GLP-1 receptor agonists mimic the physiological effects of endogenous GLP-1, promoting insulin secretion in a glucose-dependent manner and inhibiting glucagon secretion. Furthermore, they can suppress food intake and appetite through central effects, effectively delaying gastric emptying, resulting in a lower incidence of hypoglycemia and sustained weight loss. However, they are associated with a higher incidence of gastrointestinal adverse reactions such as vomiting and nausea, which typically occur in the initial stages of treatment and gradually decrease with prolonged treatment. Regarding safety, although extensive research evidence suggests that GLP-1 receptor agonists do not increase the risk of pancreatic cancer or acute pancreatitis, caution is advised in patients with a history of pancreatitis. If acute pancreatitis develops during treatment, the drug should be discontinued immediately.

5. Conclusion

This article primarily examines the hypoglycemic efficacy, mechanism of action, side effects, and precautions of the three main diabetes medications: biguanides, sulfonylureas, and glinides. It also addresses the selection of diabetes medications for specific circumstances. Biguanides and sulfonylureas have roughly equivalent hypoglycemic effects, and both can be used in combination with other medications. However, biguanides are more susceptible to gastrointestinal side effects, while sulfonylureas are more likely to cause hypoglycemia. While glinides are less effective than the biguanides, they also reduce the risk of hypoglycemia. This article also addresses the use of diabetes medications in specific circumstances, including those with coexisting cardiovascular disease, those with coexisting obesity, and elderly patients with diabetes. GLP-1 receptor agonists and SGLT-2 inhibitors are primarily used to treat coexisting cardiovascular disease in diabetic patients, but these two medications can also be used as treatments for those with coexisting obesity.

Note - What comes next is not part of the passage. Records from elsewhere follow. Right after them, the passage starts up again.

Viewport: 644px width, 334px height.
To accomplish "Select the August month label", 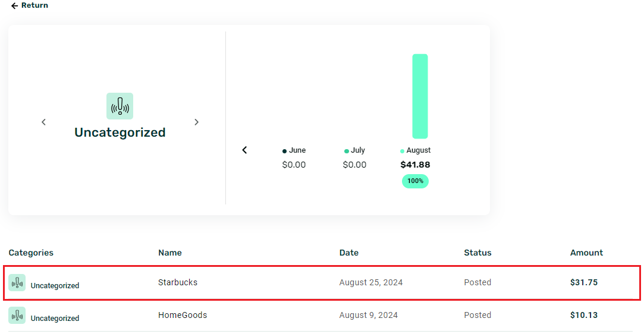I will click(x=418, y=150).
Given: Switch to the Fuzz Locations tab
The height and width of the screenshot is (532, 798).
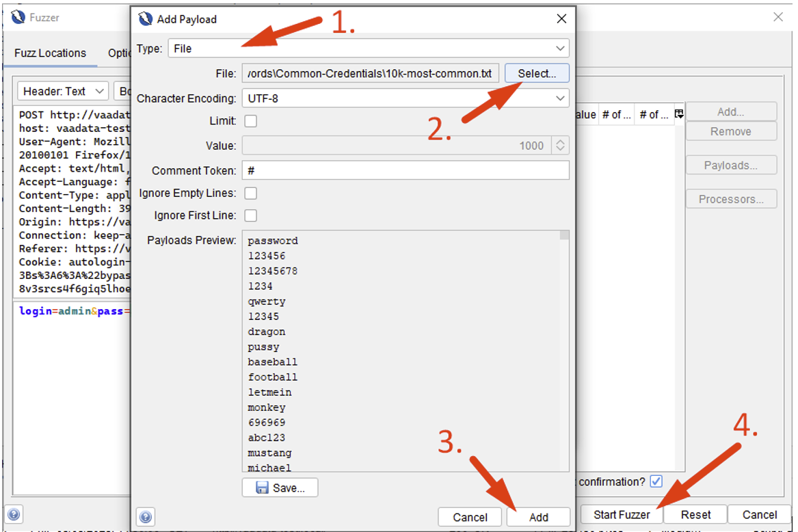Looking at the screenshot, I should [x=51, y=53].
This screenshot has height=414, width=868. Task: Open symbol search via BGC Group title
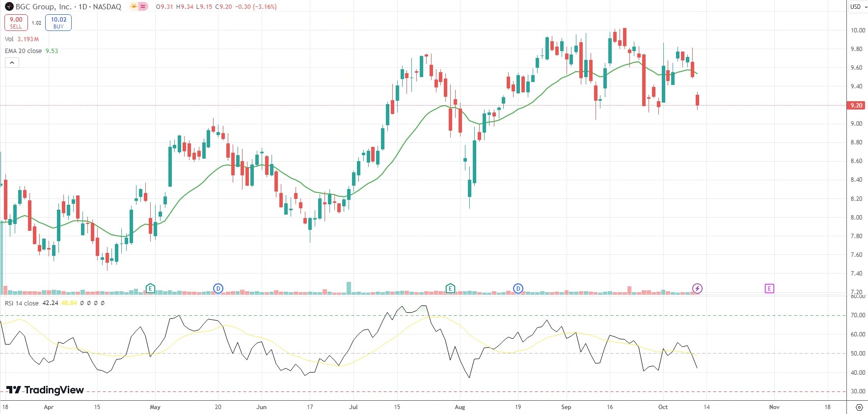tap(44, 7)
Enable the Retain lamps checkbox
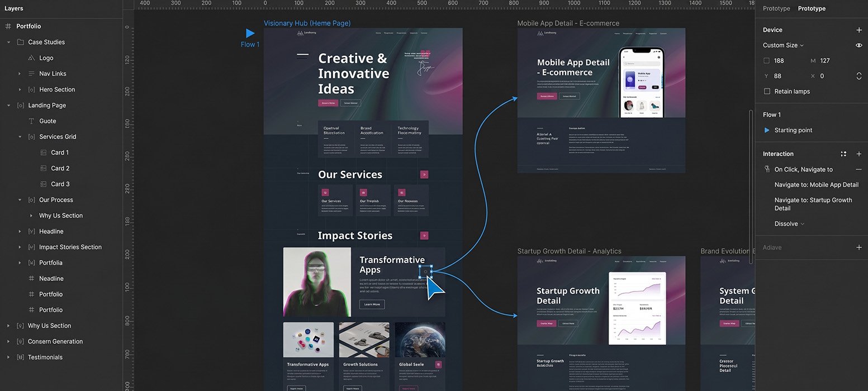Viewport: 868px width, 391px height. 767,91
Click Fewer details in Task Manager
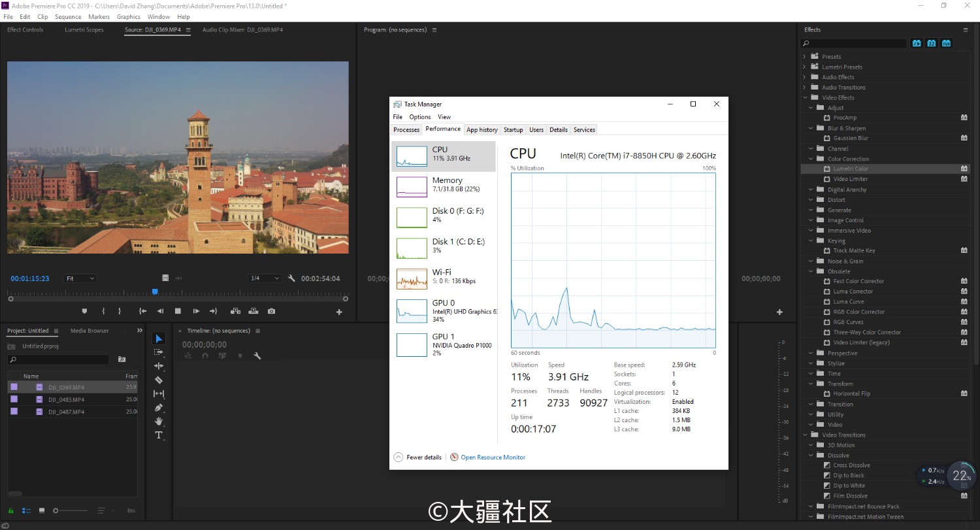The width and height of the screenshot is (980, 530). coord(423,457)
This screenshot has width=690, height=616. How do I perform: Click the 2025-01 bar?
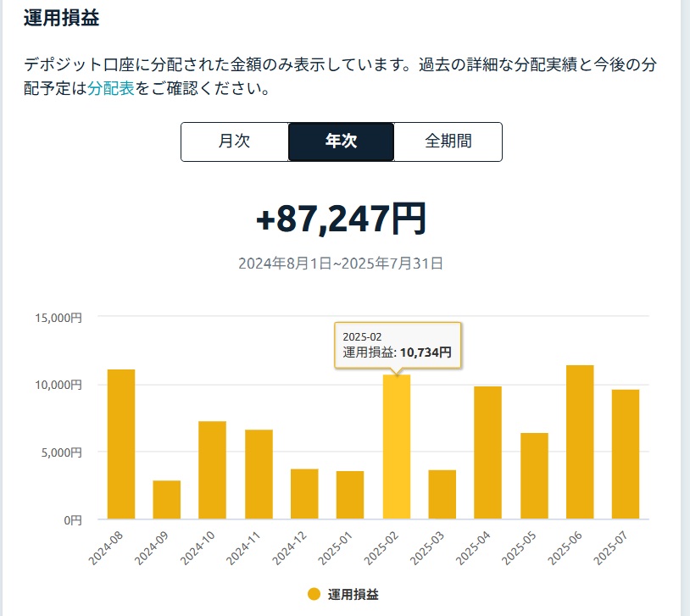(350, 495)
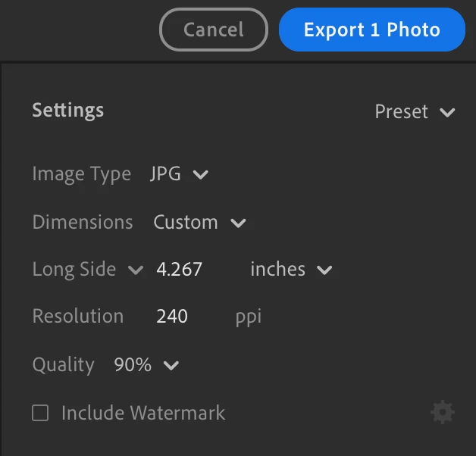Click the chevron arrow beside JPG
476x456 pixels.
pyautogui.click(x=200, y=175)
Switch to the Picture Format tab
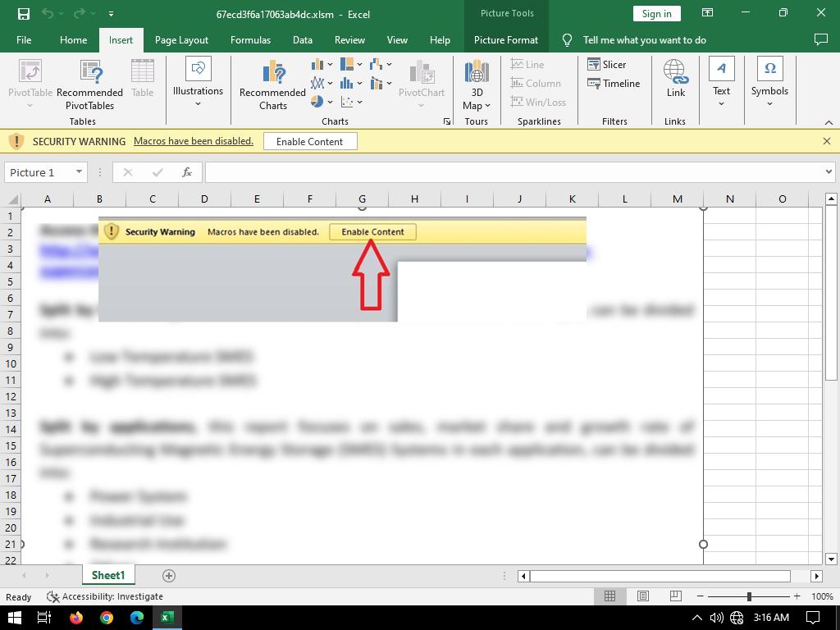Screen dimensions: 840x630 pyautogui.click(x=505, y=39)
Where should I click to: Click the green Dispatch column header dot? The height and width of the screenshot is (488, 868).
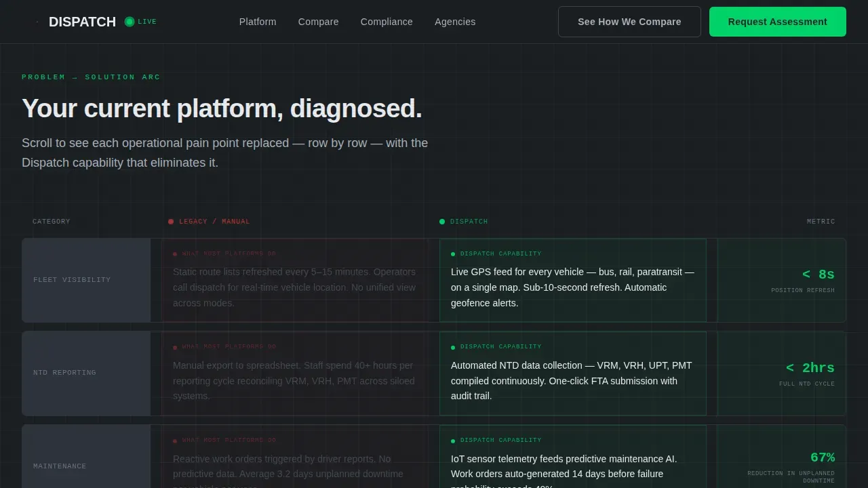click(442, 222)
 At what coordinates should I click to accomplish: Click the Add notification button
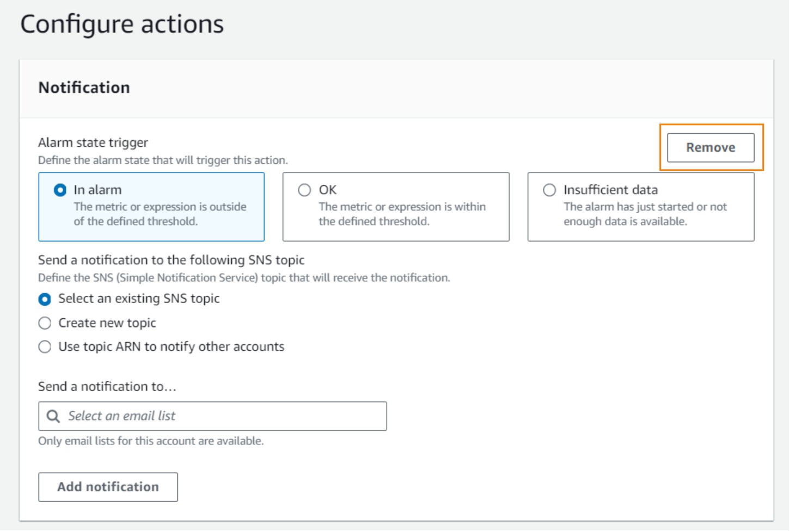[108, 487]
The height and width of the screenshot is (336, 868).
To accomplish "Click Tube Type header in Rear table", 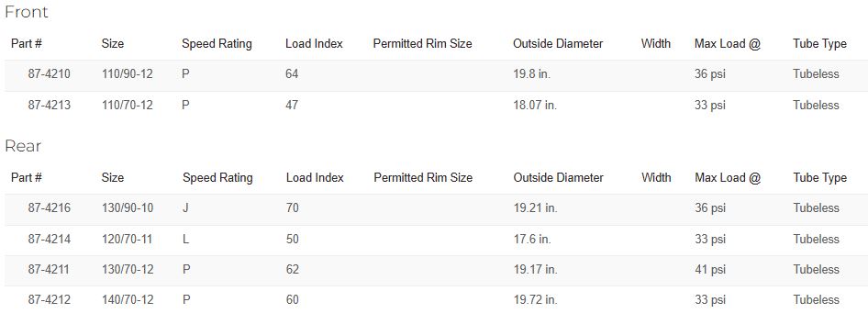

Overall, this review and comparison of diabetes medications still has some limitations. On the one hand, the role of novel medications such as SGLT2 inhibitors and GLP-1 receptor agonists in cardiorenal protection and weight management is insufficiently explored, and systematic comparisons with traditional medications are lacking. On the other hand, existing evidence largely derives from international clinical trials, and the utilization of local real-world data is insufficient, limiting the generalizability of research conclusions. Furthermore, research data still have room for methodological improvement, such as the lack of direct comparative trials and limited follow-up. Future diabetes research will require not only more comprehensive evaluations of glucose-lowering efficacy but also the inclusion of broader outcome measures such as long-term complication prevention, improved quality of life, and cost-effectiveness analyses. Furthermore, with the continued development of multi-targeted new drugs, personalized treatment strategies, and digital management tools, the focus of diabetes drug treatment research is expected to shift from single glucose-lowering approaches to comprehensive health benefits. Through continuous optimization of methods and content, relevant research will provide a more scientific and comprehensive basis for clinical decision-making.